L’histoire est construite autour de l’absence d’Ahnah : cela fait un an que celle-ci a disparu sans que ses proches ne puissent savoir ce qui lui est arrivé. Ses ami·e·s, Charli, Paulie, Sam et Angel décident de retourner dans la clairière au fond des bois où ils et elles avaient l’habitude de se rassembler. Un lieu symbolique, qui les lie et les relie à leur amie disparue. Nous les suivons dans le voyage pour se rendre sur place, au cœur de la montagne et sommes témoins de leurs échanges, joyeux et tristes par moment. Nous les accompagnons aussi lors de la nuit qu’ils vont passer dans cette clairière. Cette nuit permettra-t-elle aux personnages d’obtenir une forme d’apaisement, quelque chose qui mettrait un point final aux questions qui les tiraillent ? C’est là tout l’enjeu du récit.

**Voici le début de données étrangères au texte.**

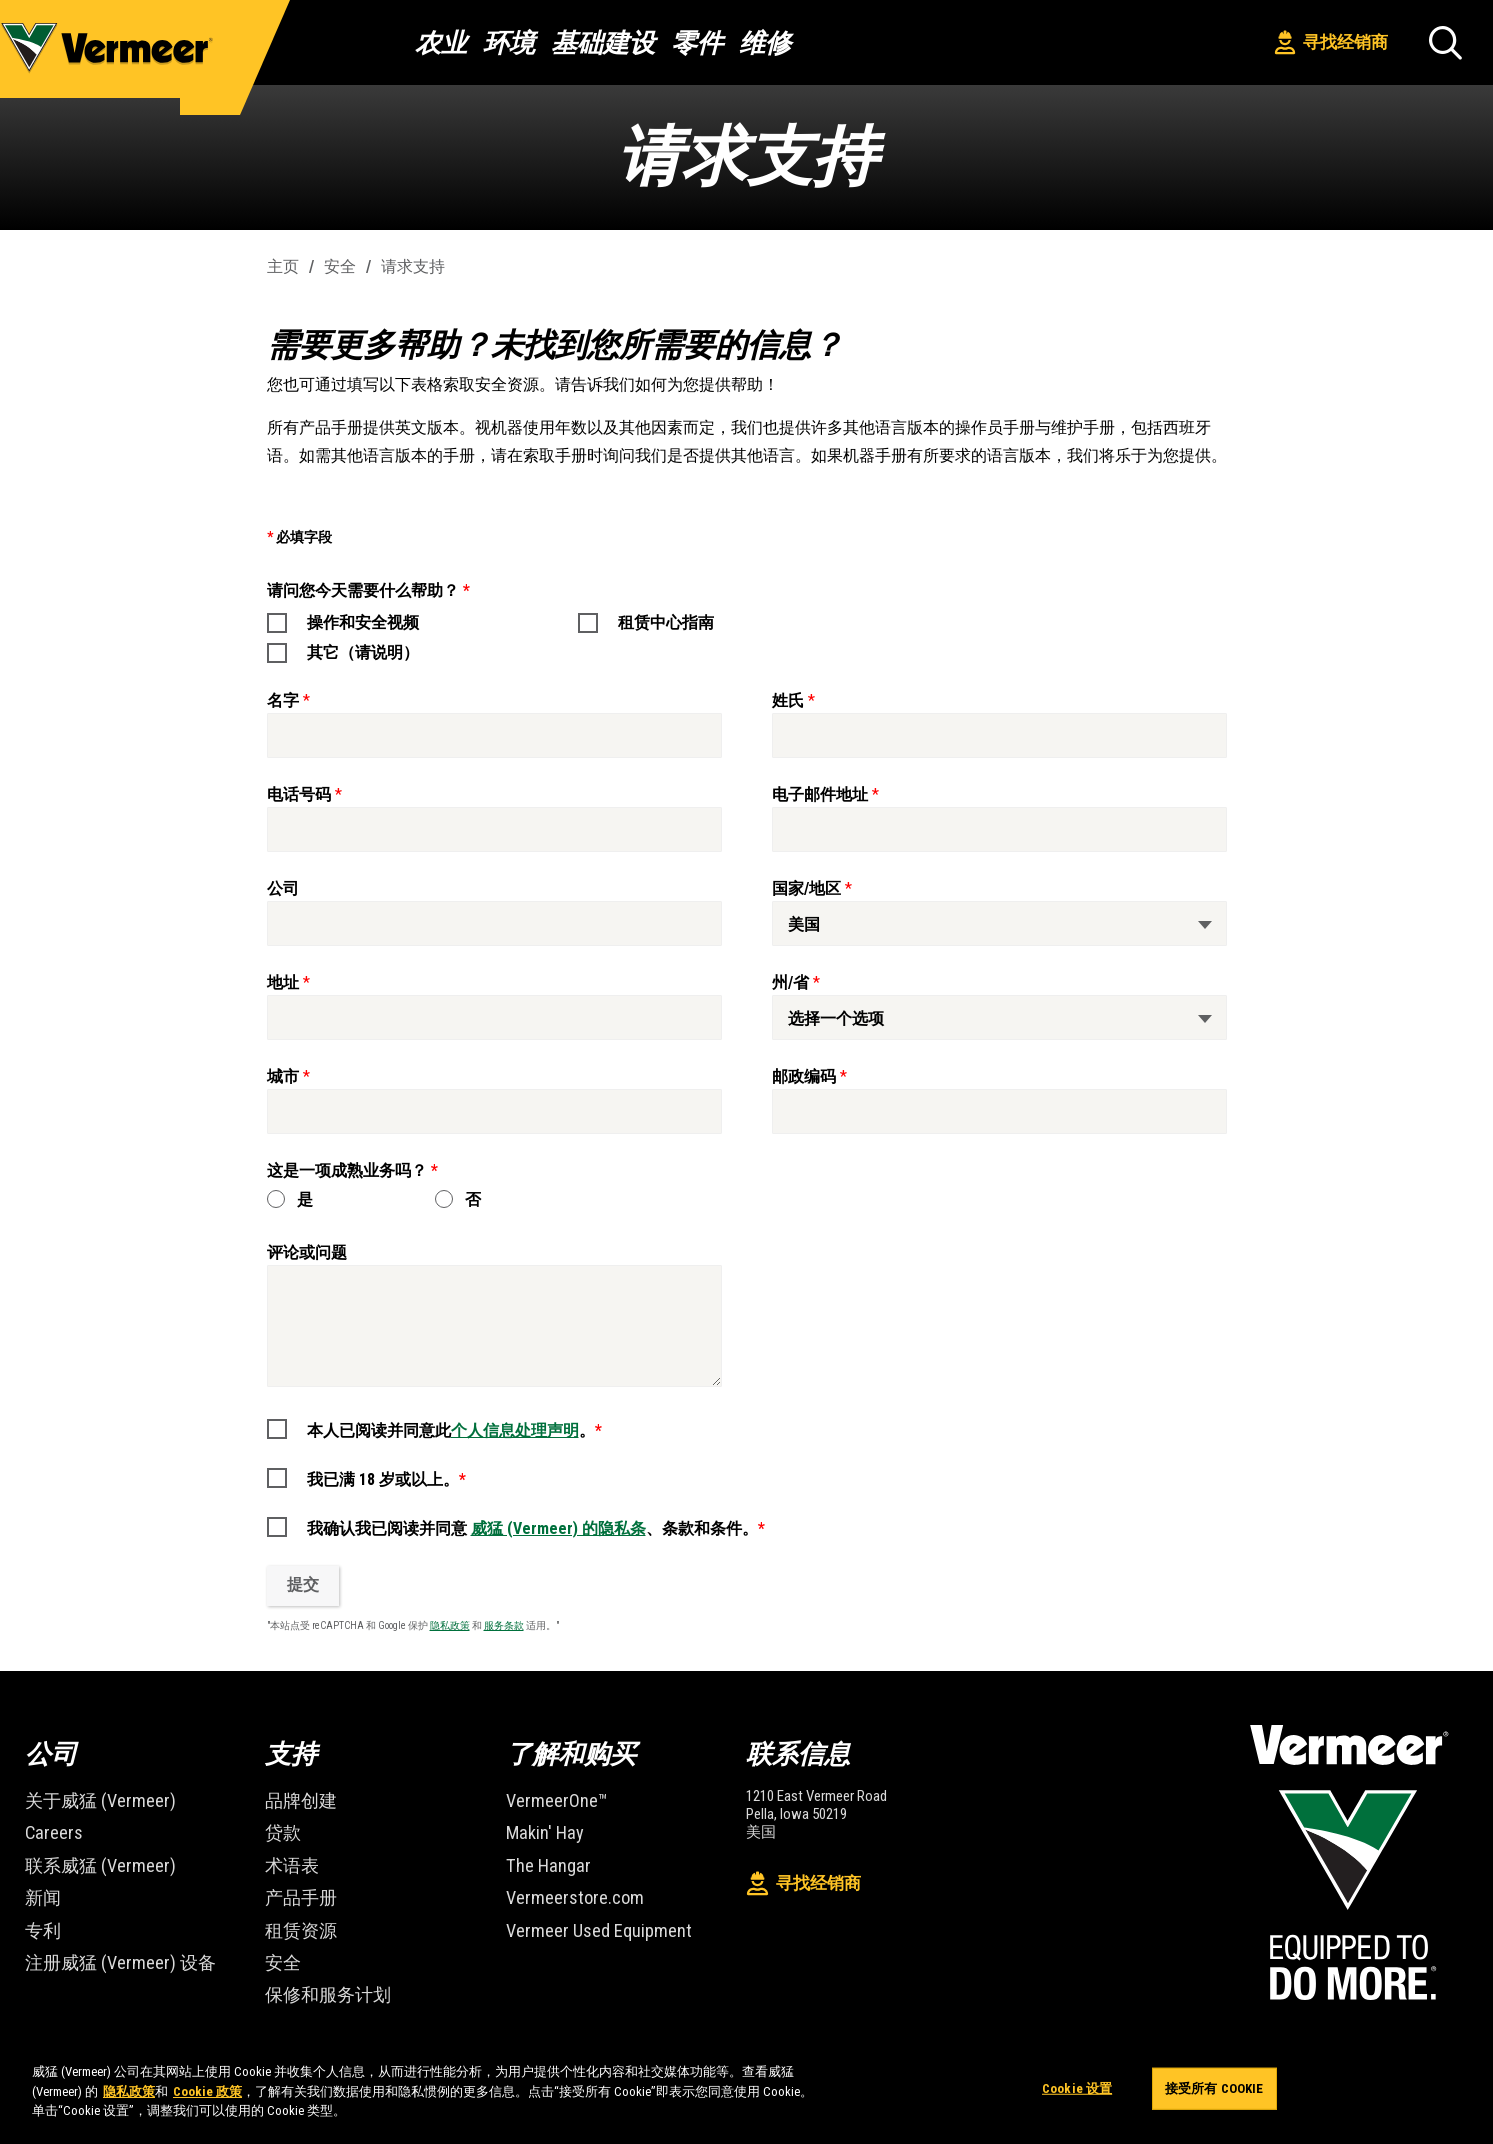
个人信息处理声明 (515, 1430)
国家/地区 (806, 888)
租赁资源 (297, 1914)
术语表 (289, 1856)
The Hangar (542, 1856)
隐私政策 (450, 1625)
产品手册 (297, 1885)
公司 (283, 888)
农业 (441, 43)
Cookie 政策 (207, 2091)
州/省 (790, 982)
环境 (509, 43)
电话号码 (299, 794)
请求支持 (413, 266)
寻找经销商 (1331, 42)
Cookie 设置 (1077, 2091)
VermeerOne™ (550, 1798)
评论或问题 (307, 1252)
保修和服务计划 (321, 1972)
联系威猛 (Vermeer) (91, 1856)
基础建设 (603, 43)
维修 (765, 43)
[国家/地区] (999, 923)
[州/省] (999, 1017)
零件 (697, 43)
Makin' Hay (539, 1827)
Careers (49, 1827)
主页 (283, 266)
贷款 (281, 1827)
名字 (283, 700)
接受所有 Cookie (1214, 2091)
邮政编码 (804, 1076)
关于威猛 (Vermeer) (91, 1798)
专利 (41, 1914)
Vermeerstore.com (565, 1885)
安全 (340, 266)
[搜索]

À travers la nuit excelle à décrire l’une de ces absences qui s’inscrivent si résolument en creux qu’elles en deviennent une présence qui habite nos vies et se manifeste de façon répétée, à la lisière de nos consciences. C’est là le tour de force de cette bande dessinée : faire exister dans la narration ce qui n’est pas là, montrer visuellement l’indicible. L’autrice fait preuve d’une grande maitrise graphique, aussi bien dans la représentation du mouvement (la planche où le renard surgit sous les roues de la voiture, qui l’évite au dernier moment) que dans celle d’une nature enveloppante et grandiose (à trop observer certaines cases, on entendrait presque le vent bruisser dans les feuilles). Si À travers la nuit est bien sa première bande dessinée, Joana Lorho est pourtant une habituée des projets collectifs, notamment avec l’employé du moi ; elle enseigne par ailleurs à L’ERG. À 42 ans, elle s’offre sa première bande dessinée solo.
Sous l’apparence tranquille d’une ode à l’amitié, ce récit graphique est cependant subtilement politique (mais tous les récits ne le sont-ils pas, d’une certaine manière ?). Car l’amour est au cœur de l’histoire, un amour qui va au-delà de l’amour romantique et au-delà des liens de sang (à ce sujet la dernière scène de la bd est tout à fait éclairante) : l’amour des familles qu’on se choisit et qui est parfois nommé, de façon tiède, « amitié » et que l’autrice place ici au centre de son propos. Mais cet amour ne suffit pas face à l’absence : les 4 personnages qui sont en recherche d’une forme de résolution ou tout le moins de réparation ne trouveront celle-ci qu’en embrassant ensemble l’étreinte d’une nature soignante. La nature est représentée dans sa pleine puissance, et cependant sans naïveté ni mysticisme. Elle n’est d’ailleurs pas dénuée de cruauté, comme en témoigne la scène de la petite renarde qui mord violemment l’oreille d’Ahnah. À ce propos, attention : âmes sensibles (😊), la bande dessinée utilise des points médians tantôt pour marquer la non-binarité de l’un·e des personnages, tantôt pour respecter l’inclusivité en nommant l’ensemble du groupe. Le politique peut aisément se glisser entre deux phylactères, la subversion se cacher entre deux planches aux tons et aux textures merveilleusement poudrées. Vous voilà prévenu·e·s !
Avec À travers la nuit , Joanna Lorho nous propose un récit d’une grande sensibilité et d’une intelligence rare. Une pépite à savourer et à méditer.